Commenter  J’apprécie          40
Vîrus, un rappeur surprenant aux textes nettement différents de la masse populaire du rap actuel, reprend la poésie de Rictus, la présentant grâce à deux supports : un livre et un CD.

Les mots arrachés, l'argot craché, ce sont des textes crus et sans détours qui chantent la solitude et le néant du pauvre. Originellement publié en 1897, le texte trouve aujourd'hui encore énormément de résonance. Vîrus surprend en adaptant ces « poëmes » de Rictus, affirmant son style et son penchant littéraire.
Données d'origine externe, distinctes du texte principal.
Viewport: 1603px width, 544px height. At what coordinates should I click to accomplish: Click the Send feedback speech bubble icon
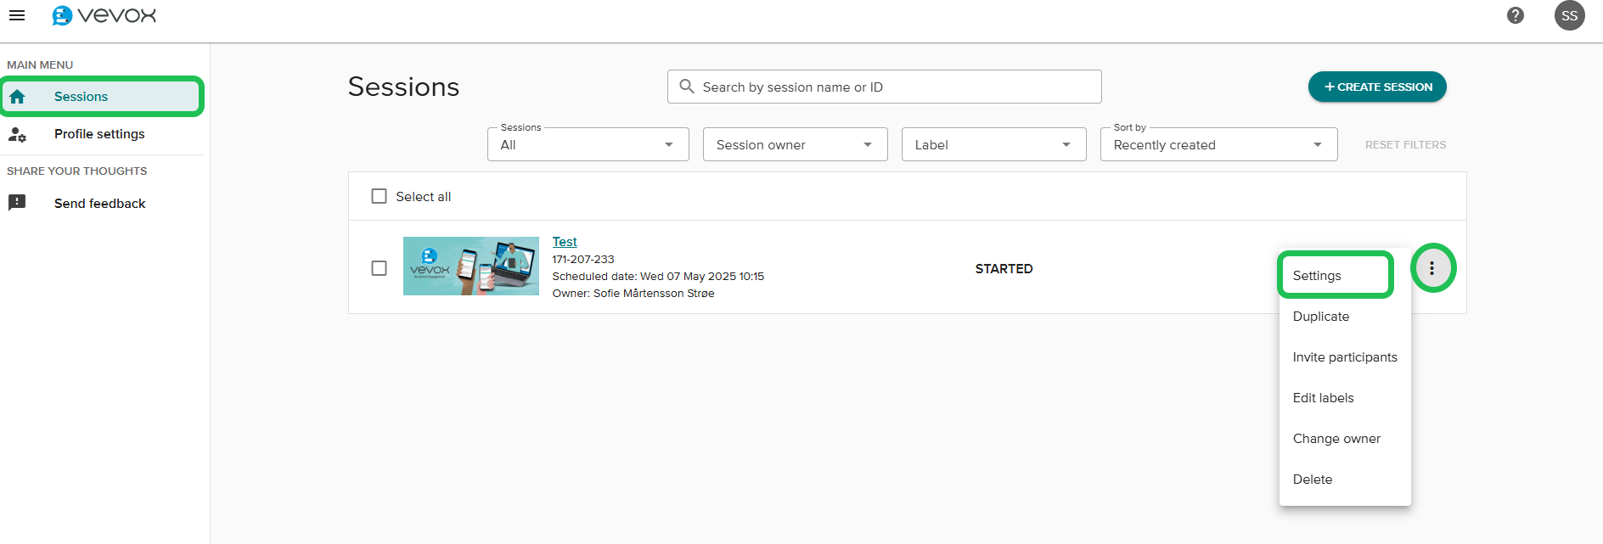tap(18, 203)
Il donne écho aux Soliloques dans le rap, une musique originellement issues de la rue, qui semble ici la forme la plus convaincante.

Ce recueil n'est pas agréable à lire, oh non. Les thématiques et les termes employés restent violents et il ne s'agit pas d'une poésie de plaisir, mais de crasse, de cynisme, de solitude et de douleur. Comme je côtoie de nombreux SDFs, j'ai trouvé que ces poèmes avaient encore aujourd'hui une valeur importante, que Vîrus met au goût du jour. Bien que la forme diffère, il y a dans les propos, libre de tout code, une vulgaire légèreté - celle des marginaux.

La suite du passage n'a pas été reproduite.